Tuesday 21 February 2023

Survivable work and surviving despots [Note: Content Warning]

This is just a quick “get my thoughts down” post. 

Firstly, survivable work. 

Our (Australia’s) treasurer has “flagged changes” to stop people taking superannuation early. This is a common response, including pushing retirement back, of governments concerned about the impact of people living longer. Well: 

  1. People are not economic cogs: the economy exists to serve us, not the other way round.
    The 8 hour working day campaign was based on 8 hours work, 8 hour rest, and 8 hours recreation - and that has been lost at the hands of tech-heads and unions fighting the last working rights war. We - and our economic masters (and that word does apply) - need to start remembering that, and stop thinking about whether we are “serving the economy enough” (often termed “contributing enough” - and sent up on social media by someone as “rich people
    yacht money”) and start accepting that simply by existing as humans who do not do harm, we are “doing enough”.
    The unemployed bashing and judgementalism of the concept of “are we doing enough to be worthy of X” actively creates and fosters petty despots in everyday life - the sort of evil IPOCs who make life unbearable, especially for women, all people with caring duties, the less-than-fully-abled, members of minorities, CALD people, etc.
    I’ll restate that: thinking based on whether we are "serving the economy enough" is directly and actively discriminatory - it exacerbates inequity
  2. Governments and economists need to get over the lie that money invested by governments is less active than money invested by private industry.
    There is no excuse whatsoever for governments not to invest money for future needs. Here in Australia we finally got an acknowledgement of that with various futures funds, although the neoliberals appear to have done their usual neoliberal s**tf*****y by trying to sabotage it, but one of the key outcomes of Norway/Norway
    s state owned enterprise hiring a philosopher to advise on the income from fossil fuels is that some should be set aside “for a rainy day”.
    People have been promised income from government investment so they can retire comfortably before now - I am thinking of the promises made specifically in World War Two - and we have that sort of expectation. Deliver it. 
  3. People cannot keep working indefinitely, and how long they can work varies from individual to individual. Learn to cater for that.
    Canada has a scheme where people can retire at different ages - but they get a higher pension if they retire at an older age.
    Despite that, people do get worn out by work - and not just blue collar workers. I’ve worked as a white collar worker all my life, but the sheer ****ing INTENSITY of work over the last couple of decades has utterly destroyed me, and I am struggling to survive until I can access my super.
    I also support the case that Indigenous people should be able to retire earlier because they have shorter lives as a result of discrimination.
    Perhaps worst of all is that these changes are effectively retrospective. If some has been timing the destruction of their being from work with a view to being able to stop at age X, the sudden deferral of that to age Y is an act of vicious, malicious, savage sadism.

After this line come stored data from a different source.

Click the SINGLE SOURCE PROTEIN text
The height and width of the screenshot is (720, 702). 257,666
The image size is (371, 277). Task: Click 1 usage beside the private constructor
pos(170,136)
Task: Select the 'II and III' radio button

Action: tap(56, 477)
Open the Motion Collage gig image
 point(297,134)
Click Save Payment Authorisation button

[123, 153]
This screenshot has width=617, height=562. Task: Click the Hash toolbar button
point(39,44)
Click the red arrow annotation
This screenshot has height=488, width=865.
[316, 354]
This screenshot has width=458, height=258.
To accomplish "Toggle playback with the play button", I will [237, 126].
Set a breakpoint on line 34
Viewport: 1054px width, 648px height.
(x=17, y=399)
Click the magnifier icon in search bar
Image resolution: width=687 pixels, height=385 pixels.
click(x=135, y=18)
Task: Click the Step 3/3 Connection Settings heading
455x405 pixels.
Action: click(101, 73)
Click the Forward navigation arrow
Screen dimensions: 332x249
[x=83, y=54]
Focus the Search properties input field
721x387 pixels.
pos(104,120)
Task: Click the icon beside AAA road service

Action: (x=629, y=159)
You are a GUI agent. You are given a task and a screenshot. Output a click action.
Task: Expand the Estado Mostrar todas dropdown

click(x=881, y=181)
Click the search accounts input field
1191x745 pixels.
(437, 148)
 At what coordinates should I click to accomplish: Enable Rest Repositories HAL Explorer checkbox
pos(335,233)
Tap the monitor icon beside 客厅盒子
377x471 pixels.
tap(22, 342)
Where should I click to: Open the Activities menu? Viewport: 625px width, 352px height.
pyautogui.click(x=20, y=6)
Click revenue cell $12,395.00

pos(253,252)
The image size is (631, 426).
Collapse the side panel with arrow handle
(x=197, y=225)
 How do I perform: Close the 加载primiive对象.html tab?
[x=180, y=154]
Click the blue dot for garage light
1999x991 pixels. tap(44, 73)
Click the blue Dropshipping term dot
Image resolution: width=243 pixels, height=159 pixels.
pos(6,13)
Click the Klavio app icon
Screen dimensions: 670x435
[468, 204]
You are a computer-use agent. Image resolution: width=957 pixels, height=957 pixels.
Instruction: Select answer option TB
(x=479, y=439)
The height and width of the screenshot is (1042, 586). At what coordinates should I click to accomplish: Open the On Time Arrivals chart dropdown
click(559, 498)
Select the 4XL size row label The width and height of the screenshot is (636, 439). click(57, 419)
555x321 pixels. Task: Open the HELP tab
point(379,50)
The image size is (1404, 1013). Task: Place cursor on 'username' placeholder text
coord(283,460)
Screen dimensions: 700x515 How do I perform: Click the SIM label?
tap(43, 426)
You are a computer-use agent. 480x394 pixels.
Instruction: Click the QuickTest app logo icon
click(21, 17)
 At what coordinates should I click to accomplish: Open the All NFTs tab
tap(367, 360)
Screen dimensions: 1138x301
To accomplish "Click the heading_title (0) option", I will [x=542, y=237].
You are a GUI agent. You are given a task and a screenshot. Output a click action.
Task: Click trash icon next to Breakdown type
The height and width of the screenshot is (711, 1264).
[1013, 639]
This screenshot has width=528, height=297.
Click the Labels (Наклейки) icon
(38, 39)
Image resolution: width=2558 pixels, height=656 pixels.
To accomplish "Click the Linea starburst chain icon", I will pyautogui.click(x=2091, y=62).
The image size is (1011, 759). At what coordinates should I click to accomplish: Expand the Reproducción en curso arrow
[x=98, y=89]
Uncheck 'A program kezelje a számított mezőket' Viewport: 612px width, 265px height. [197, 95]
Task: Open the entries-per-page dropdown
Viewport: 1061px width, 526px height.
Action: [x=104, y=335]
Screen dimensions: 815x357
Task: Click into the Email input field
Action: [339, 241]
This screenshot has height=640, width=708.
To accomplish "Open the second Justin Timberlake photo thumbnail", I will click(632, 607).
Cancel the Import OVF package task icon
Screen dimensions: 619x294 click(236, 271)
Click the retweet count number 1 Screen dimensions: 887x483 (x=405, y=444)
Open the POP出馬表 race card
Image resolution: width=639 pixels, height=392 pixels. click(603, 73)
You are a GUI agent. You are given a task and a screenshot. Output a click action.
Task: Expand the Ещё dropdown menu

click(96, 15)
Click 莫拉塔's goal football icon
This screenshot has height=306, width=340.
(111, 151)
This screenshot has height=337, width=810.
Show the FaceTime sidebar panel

Governments: start serving your people, not your “rich peoples yacht money”.

(I've written about this previously.) 

Next: surviving despots. 

Western governments - especially the USA - have a long history of “intervening” (read: regime change) to support despots and others who are against the economy (“rich people's yacht money”) - such as supporting a fruit packing company over the people of Central America and 1950s Iran, supporting despots they felt comfortable with in Vietnam, and changing the tune to attack despots who were no longer “acceptable”, as happened in Iraq.

That has given the phrase “regime change” a sour taste - and yet there are unquestionably regimes where that would be beneficial - as an example, getting rid of every junta and replacing them, with a genuine, inclusive and equitous democracy. 

The African Union affirmed that just recently. 

Part of the problem is that the military fetishism that has infested governments means the quick, visible clubbing to death of an inconvenient regime gets more political brownie points than using consultation combined with genuine firmness when it is needed - and voters share a role in that, based on their votes and unnuanced responses when problems occur

But there is a despotic regime that is in trouble at the moment: Erdoğan’s, in Türkiye

Ever since the coup a few years ago, Erdoğan has been becoming more and more authoritarian - although that had started beforehand, which likely contributed to the coup. 

The recent devastating earthquake there has shaken the faith many people seemed to have had in Erdoğan’s regime, and there is, just as an earthquake opened the way for him to come into power, now the prospect of an earthquake removing him from power. 

What should western governments do? 

Support the people of Türkiye in their pronouncements, not Erdoğan - don’t prop up a despot, possibly out of unconscious fear about one’s own situation or guilt over past errors (and adding new types of mistakes to old does not ease guilt, it enhances it). Let the people of Türkiye have their say and do as they deem fit without military or economic interference from us.